Читать книгу "Две жизни комэска Семенова - Данил Корецкий"
Шрифт:
Интервал:
Закладка:
Попрощавшись с Буцановым, комэск отправился проведать Сидора. Изба была поплоше и поменьше той, что досталась ему самому, Семенов помялся в сенях, оглядел щелястые, вкривь и вкось законопаченные паклей стены, подумал — не переселить ли брата к себе, но засомневался: а что же остальные бойцы, которые здесь расквартировались? Получится кумовство — братцу привилегия… Не дело это!
«Ладно, — проворчал про себя комэск. — Пусть уж, как есть…» Эта часть армейской субординации, когда командиру на постое — лучший ночлег и кусок, трудно ему давалась. Но Лукин в этом вопросе проявил в своё время твёрдость: «Товарищ командир, положено так. Вас же сами бойцы не поймут. Опять же, какой в том прок, чтобы вы невыспатый и недоевший в атаку водили?»
Сидор лежал на печи, укрытый шинелькой. Возле стены пустовал набитый соломой тюфяк: боец, которому было отведено под ночлег это место, курил во дворе.
— Здоров, братец, — комэск подошёл к печи. — Болит?

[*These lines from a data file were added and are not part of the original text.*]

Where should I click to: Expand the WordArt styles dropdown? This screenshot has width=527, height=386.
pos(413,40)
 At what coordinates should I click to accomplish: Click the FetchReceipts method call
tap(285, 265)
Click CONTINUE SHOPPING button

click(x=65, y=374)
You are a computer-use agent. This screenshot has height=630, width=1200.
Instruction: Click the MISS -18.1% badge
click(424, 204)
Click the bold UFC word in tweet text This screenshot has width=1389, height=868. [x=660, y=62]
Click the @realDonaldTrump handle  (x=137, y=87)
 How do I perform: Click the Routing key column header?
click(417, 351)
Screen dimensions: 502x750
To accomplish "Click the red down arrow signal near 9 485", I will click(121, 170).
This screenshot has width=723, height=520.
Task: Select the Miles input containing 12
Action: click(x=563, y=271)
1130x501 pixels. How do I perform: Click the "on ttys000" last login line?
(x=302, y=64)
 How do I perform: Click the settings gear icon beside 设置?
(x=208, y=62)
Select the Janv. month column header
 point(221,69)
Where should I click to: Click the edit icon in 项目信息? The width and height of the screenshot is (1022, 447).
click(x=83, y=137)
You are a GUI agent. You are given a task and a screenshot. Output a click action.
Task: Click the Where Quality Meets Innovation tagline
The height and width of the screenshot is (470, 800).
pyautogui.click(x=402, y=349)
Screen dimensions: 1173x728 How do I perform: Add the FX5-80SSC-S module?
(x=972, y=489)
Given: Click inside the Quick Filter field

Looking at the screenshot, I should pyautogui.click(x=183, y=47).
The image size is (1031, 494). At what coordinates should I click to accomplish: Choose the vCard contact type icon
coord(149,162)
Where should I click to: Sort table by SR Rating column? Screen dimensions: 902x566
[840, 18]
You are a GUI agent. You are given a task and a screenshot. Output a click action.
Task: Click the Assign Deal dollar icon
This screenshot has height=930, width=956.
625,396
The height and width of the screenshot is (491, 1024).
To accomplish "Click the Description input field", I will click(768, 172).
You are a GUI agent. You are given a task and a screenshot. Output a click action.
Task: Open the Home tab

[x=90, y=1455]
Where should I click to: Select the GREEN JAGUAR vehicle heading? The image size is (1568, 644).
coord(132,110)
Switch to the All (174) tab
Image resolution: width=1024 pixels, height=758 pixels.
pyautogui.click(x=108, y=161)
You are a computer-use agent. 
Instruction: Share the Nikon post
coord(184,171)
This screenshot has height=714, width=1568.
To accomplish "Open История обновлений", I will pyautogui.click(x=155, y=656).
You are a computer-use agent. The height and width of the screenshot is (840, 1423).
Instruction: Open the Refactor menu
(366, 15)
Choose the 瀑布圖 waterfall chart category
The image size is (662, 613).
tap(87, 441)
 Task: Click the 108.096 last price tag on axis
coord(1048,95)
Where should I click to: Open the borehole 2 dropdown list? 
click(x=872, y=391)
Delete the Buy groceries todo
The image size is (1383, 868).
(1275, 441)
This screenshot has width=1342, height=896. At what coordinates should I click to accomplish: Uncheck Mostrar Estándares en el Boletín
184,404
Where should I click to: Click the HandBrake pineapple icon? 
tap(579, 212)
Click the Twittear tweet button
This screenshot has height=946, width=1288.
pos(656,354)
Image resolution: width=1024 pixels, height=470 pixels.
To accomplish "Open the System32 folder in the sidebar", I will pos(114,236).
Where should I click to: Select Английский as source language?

— А ты как думаешь? — Сидор в ответ скривился. — Ладно, сам виноват, глупо нарвался…
— Как дело-то было?
— Да как, — Сидор отвёл глаза. — Думал, мы их догоним и перерубаем, а у них там засада… Огонь был плотный, я своих отводить стал в перелесок. А беляки в контратаку. Нужно было, не сбавляя ходу, флангом выскочить из-под огня, а там уж перестроиться и решать, что дальше. Как я сейчас понимаю. Нет у меня командирской сметки…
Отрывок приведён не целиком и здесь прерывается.